[PATCH v2] kvm: arm: VGIC: Fix interrupt group enablement

[Date Prev][Date Next][Thread Prev][Thread Next][Date Index][Thread Index]

 



Hi Marc,

this is still a bit rough, and only briefly tested, but I wanted to
hear your opinion on the general approach (using a second list in
addition to the ap_list). Some ugly bits come from the fact that the
two lists are not that different, so we have to consider both of them
at times. This is what I wanted to avoid with just one list that gets
filtered on the fly.
Or I am just stupid and don't see how it can be done properly ;-)

Thanks, Andre

---------------
The GIC specification describes support for two distinct interrupt
groups, which can be enabled independently from each other. At the
moment our VGIC emulation does not really honour this, so using
Group0 interrupts with the GICv3 emulation does not work as expected
at the moment.

Fixing this unfortunately requires more than just to provide storage for
a second bit: So far we were treating the "groupX enable bit" as a
global distributor enable bit, preventing interrupts from being entered
into the list registers at all if the whole thing was disabled.
Now with two separate bits we might need to block one IRQ, while needing
to forward another one, so this neat trick does not work anymore.

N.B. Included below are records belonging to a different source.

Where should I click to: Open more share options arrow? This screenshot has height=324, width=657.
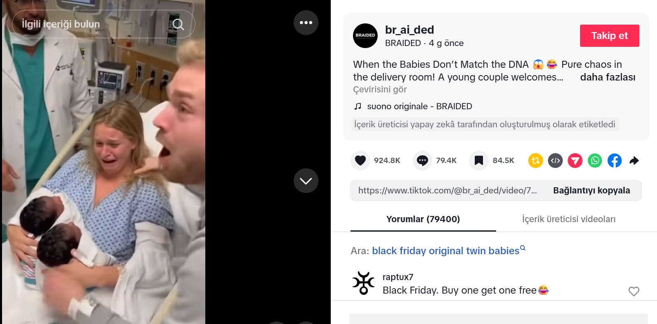tap(634, 161)
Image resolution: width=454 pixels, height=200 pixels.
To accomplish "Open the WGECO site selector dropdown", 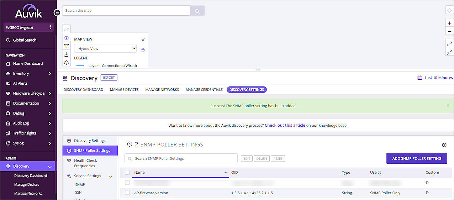I will pos(28,27).
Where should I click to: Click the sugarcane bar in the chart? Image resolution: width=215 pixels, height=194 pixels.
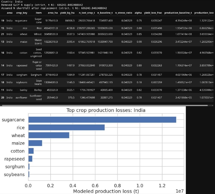click(102, 120)
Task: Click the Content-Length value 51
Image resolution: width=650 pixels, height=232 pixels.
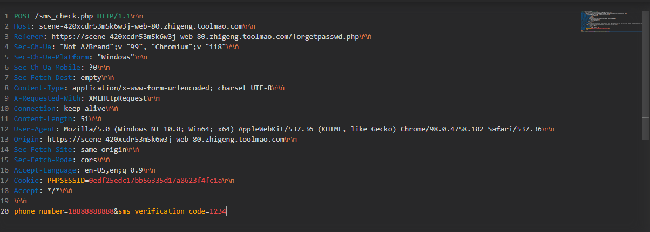Action: tap(85, 118)
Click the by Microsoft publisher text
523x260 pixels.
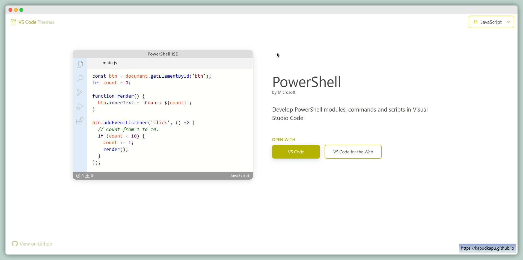tap(284, 92)
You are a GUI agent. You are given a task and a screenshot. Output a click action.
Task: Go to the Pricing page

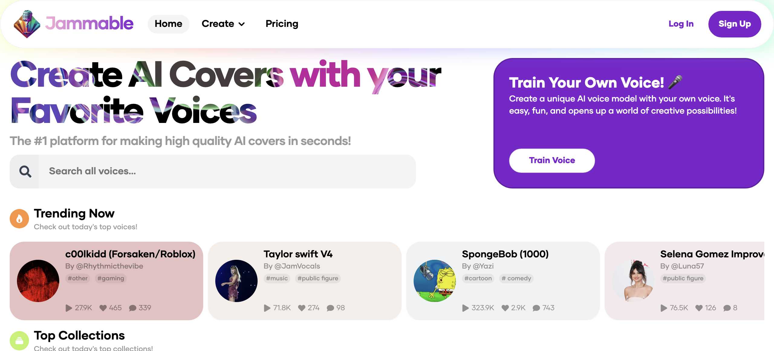pyautogui.click(x=282, y=24)
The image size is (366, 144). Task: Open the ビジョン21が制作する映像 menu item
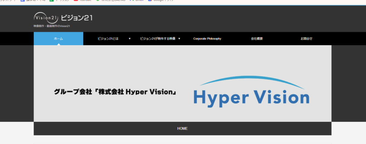pyautogui.click(x=158, y=38)

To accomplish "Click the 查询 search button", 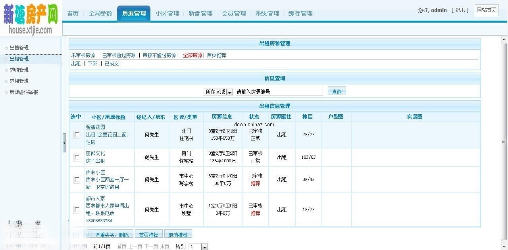I will (x=337, y=91).
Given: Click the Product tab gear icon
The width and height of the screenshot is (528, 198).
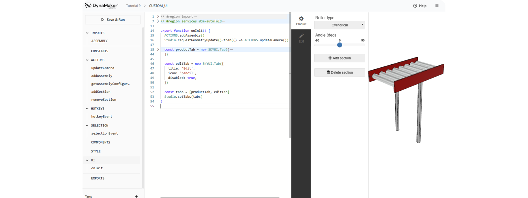Looking at the screenshot, I should point(301,19).
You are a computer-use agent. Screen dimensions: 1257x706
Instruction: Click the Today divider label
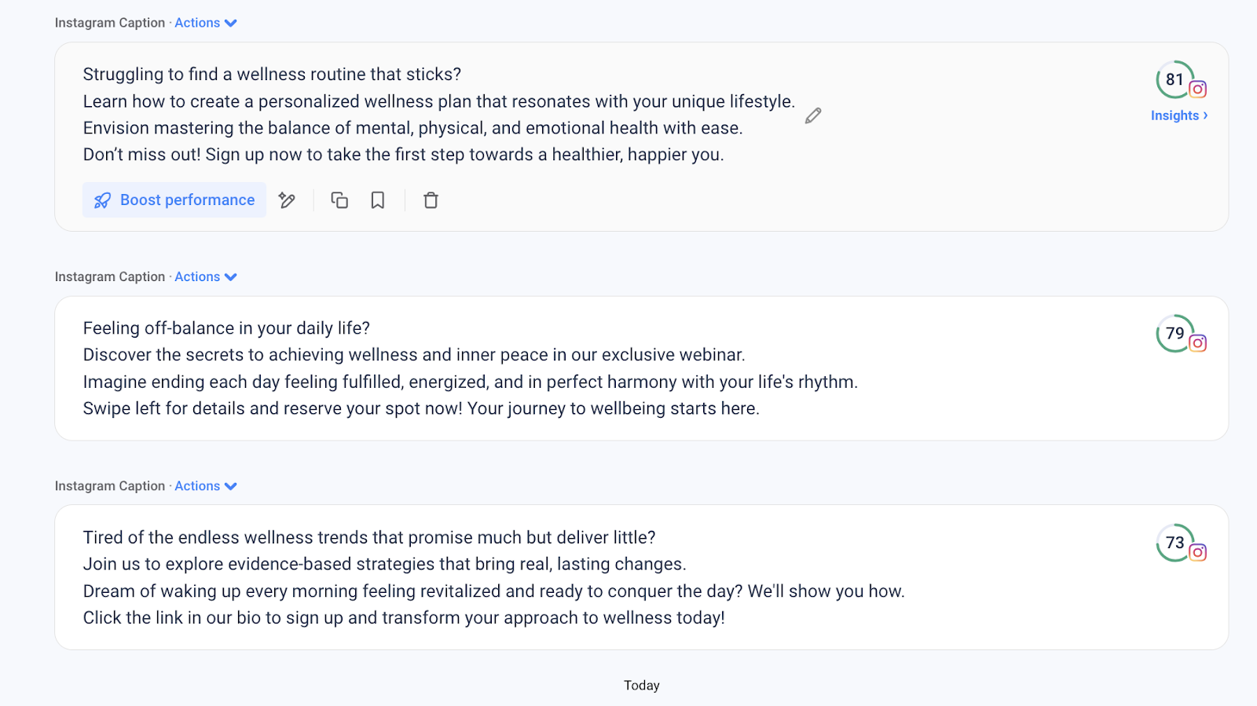(x=641, y=685)
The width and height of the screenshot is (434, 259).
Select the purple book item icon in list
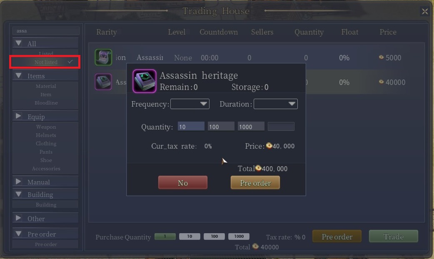[x=103, y=82]
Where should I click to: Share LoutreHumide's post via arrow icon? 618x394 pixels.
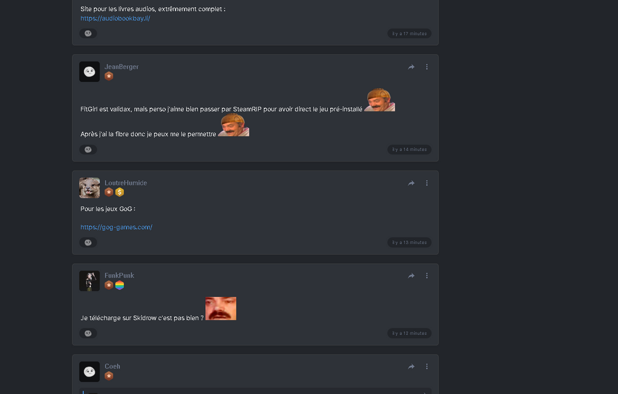(x=411, y=183)
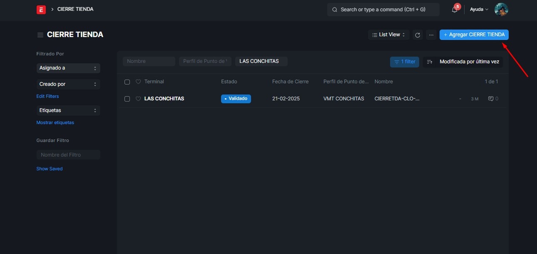537x254 pixels.
Task: Toggle sort direction icon beside Modificada
Action: point(430,62)
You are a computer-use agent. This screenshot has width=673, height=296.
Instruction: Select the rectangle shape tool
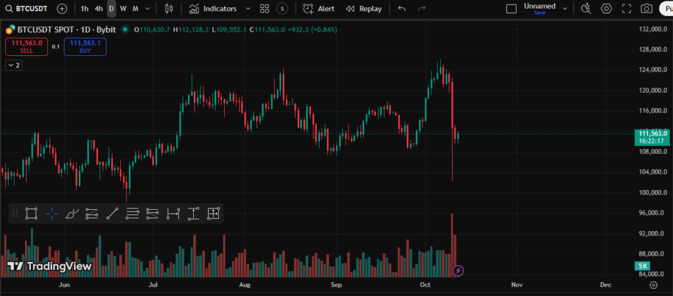tap(31, 213)
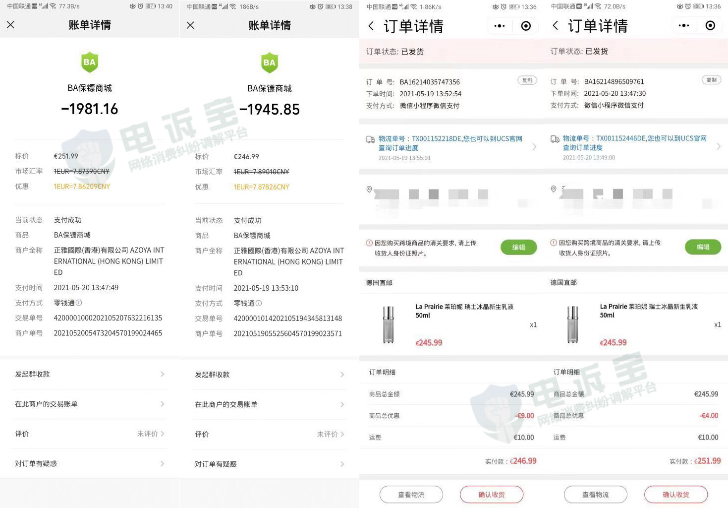Click the warning icon in the customs notice
Viewport: 728px width, 508px height.
(x=369, y=243)
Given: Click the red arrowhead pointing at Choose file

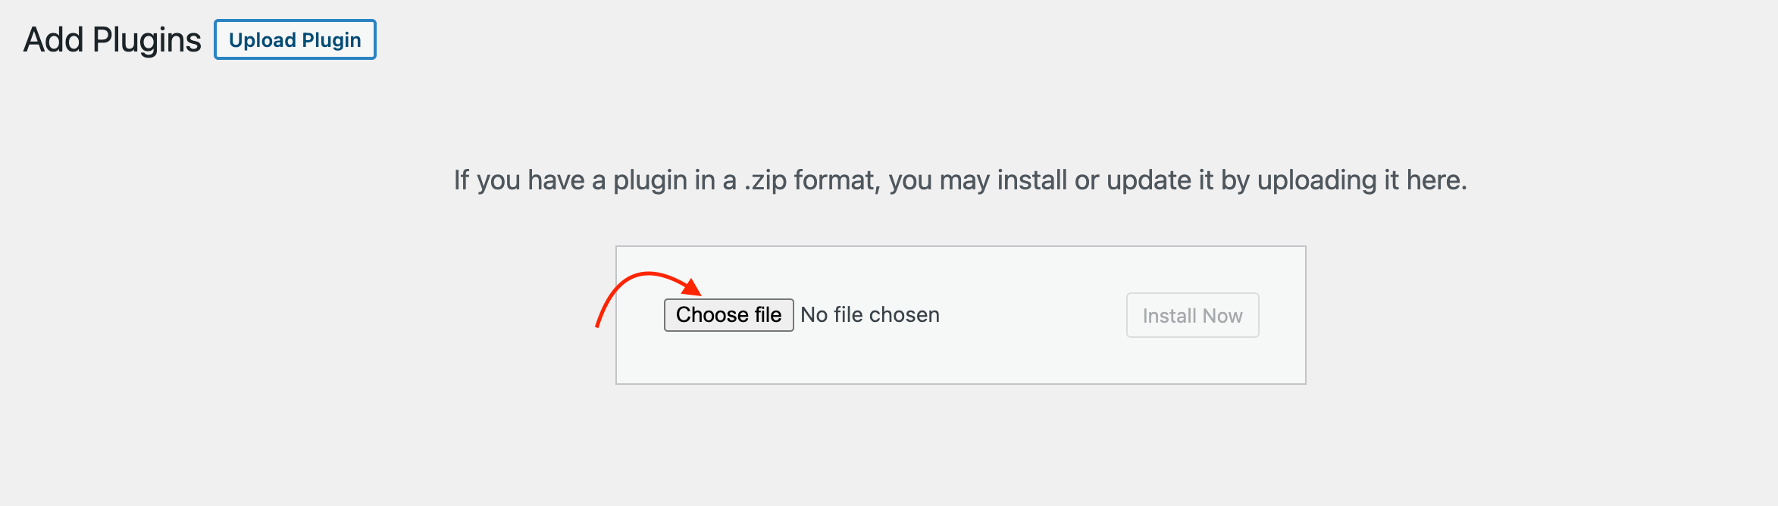Looking at the screenshot, I should (692, 288).
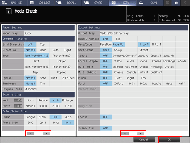Confirm settings with the OK button
The height and width of the screenshot is (143, 190).
[169, 140]
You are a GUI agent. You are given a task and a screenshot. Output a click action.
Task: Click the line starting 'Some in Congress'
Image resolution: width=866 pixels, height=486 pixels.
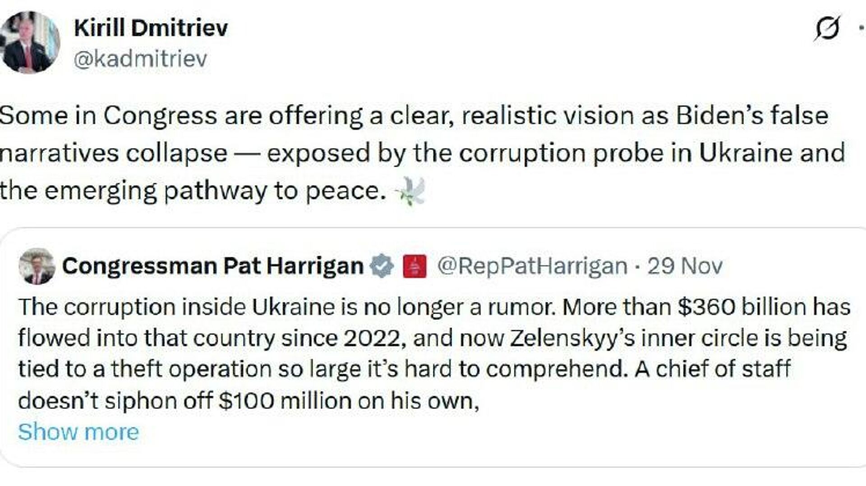(x=414, y=116)
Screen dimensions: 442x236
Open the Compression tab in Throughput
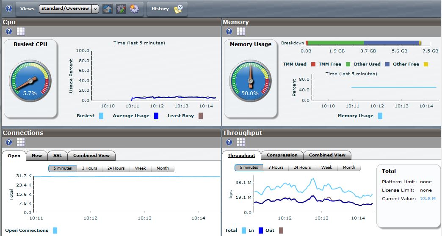pyautogui.click(x=282, y=155)
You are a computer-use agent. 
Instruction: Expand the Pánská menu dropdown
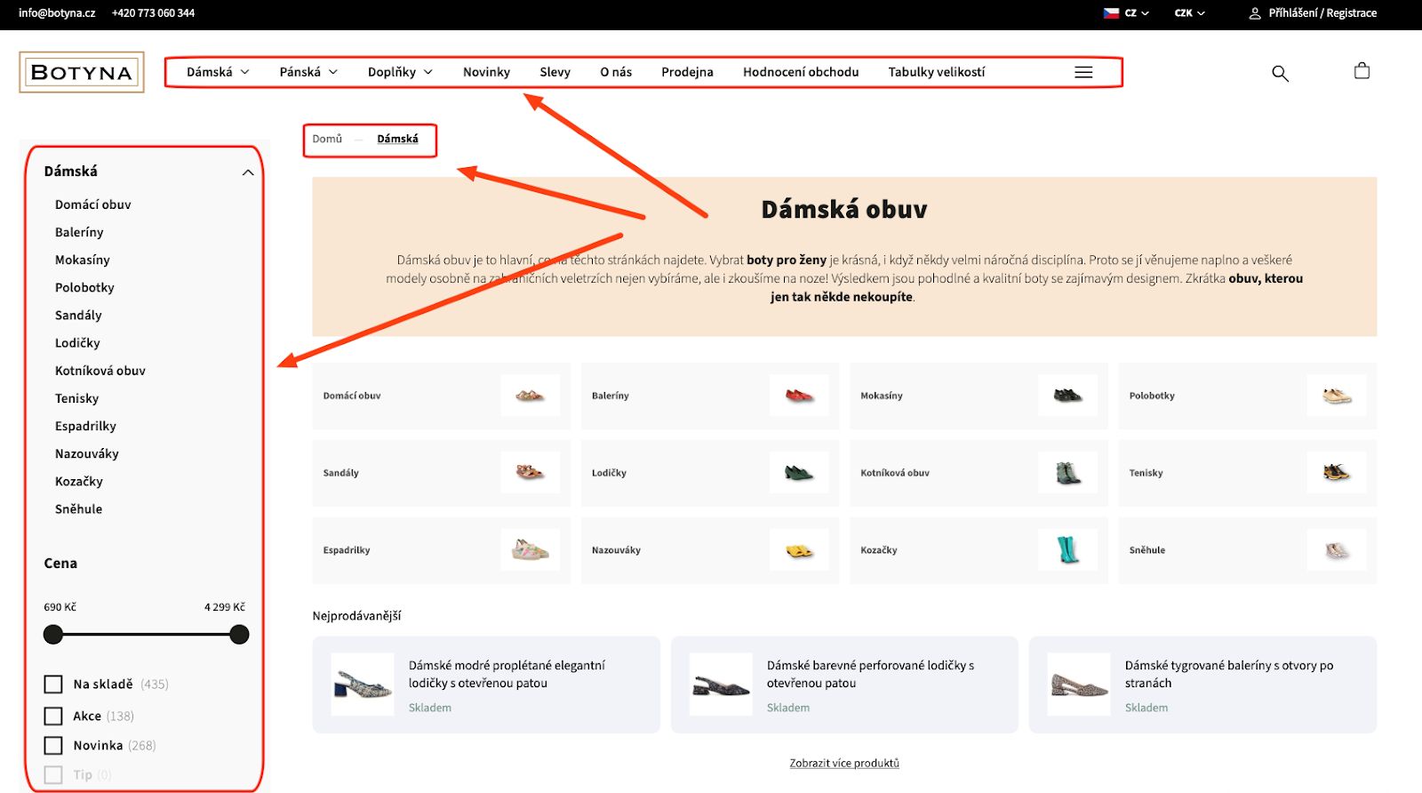(308, 72)
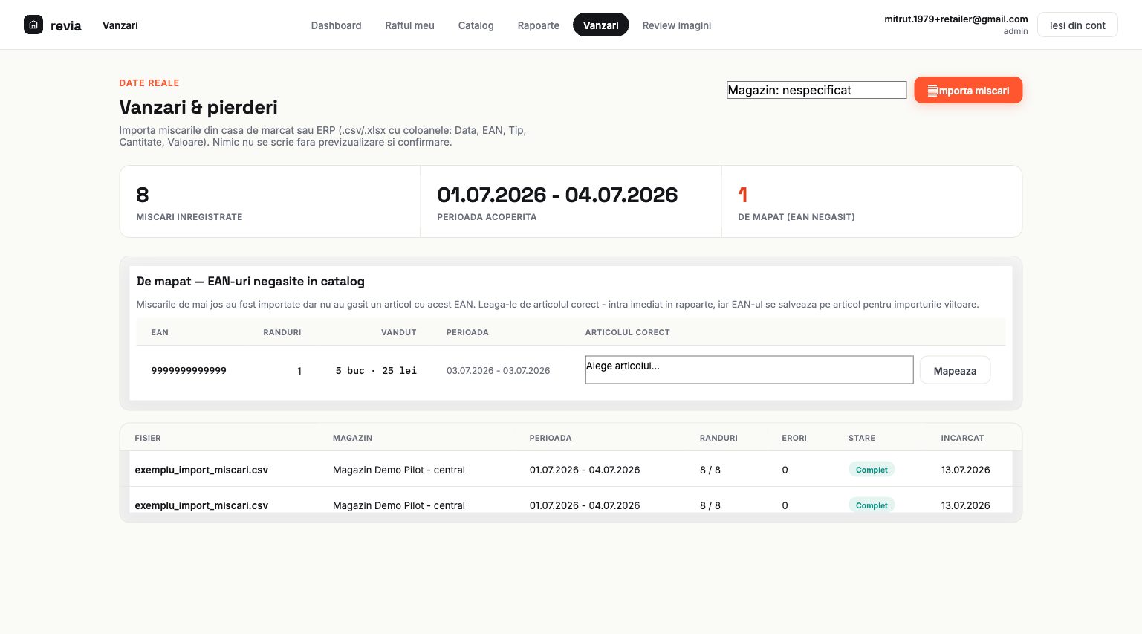The width and height of the screenshot is (1142, 634).
Task: Expand the Alege articolul selector
Action: (x=749, y=370)
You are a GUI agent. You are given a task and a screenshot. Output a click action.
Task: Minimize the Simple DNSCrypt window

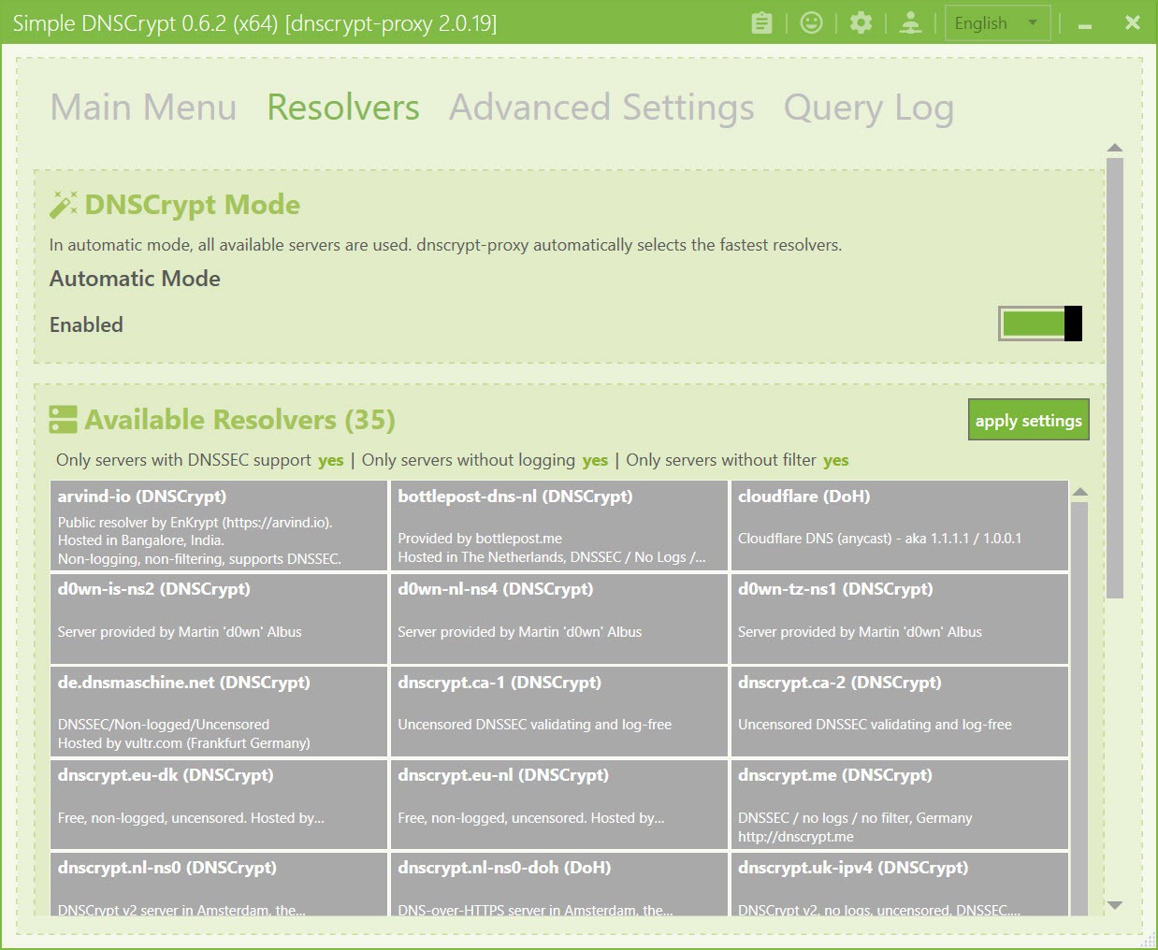tap(1085, 25)
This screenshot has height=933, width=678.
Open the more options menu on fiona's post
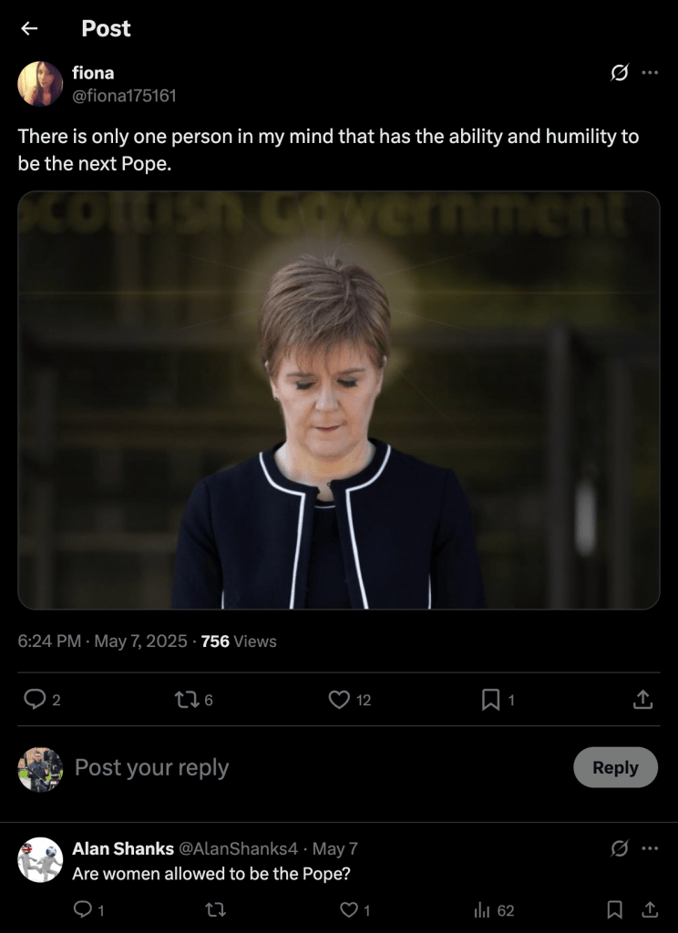(x=650, y=73)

We solve this by "parking" interrupts that belong to a disabled group
into a separate list, instead of adding them to our ap_list directly.
This way they don't interfere with their group-enabled siblings, and
we also can quickly inject them once their group gets enabled.

For adding pending, but group-disabled interrupts, we slightly tweak our
oracle to ignore the group-enable status completely. Then, in
vgic_queue_irq_unlock(), we add it to one of the lists, depending on its
group status.

When a group status changes, we just scan the "disabled" list for each
VCPU, and move the IRQs, if needed. Since moving interrupts between lists
is a minefield in our locking-rich environment, we rely on our trusted
vgic_prune_ap_list() buddy to do the heavy lifting: It does almost the
right thing already, but just learns how to move an interrupt that is
not on the right list to the other one.

There is a corresponding kvm-unit-test series to test the FIQ
functionality, since Linux itself won't use this.
This has been tested with Linux (for regressions) and with
kvm-unit-tests, on a GICv2/arm, GICv2/arm64 and GICv3/arm64 machine.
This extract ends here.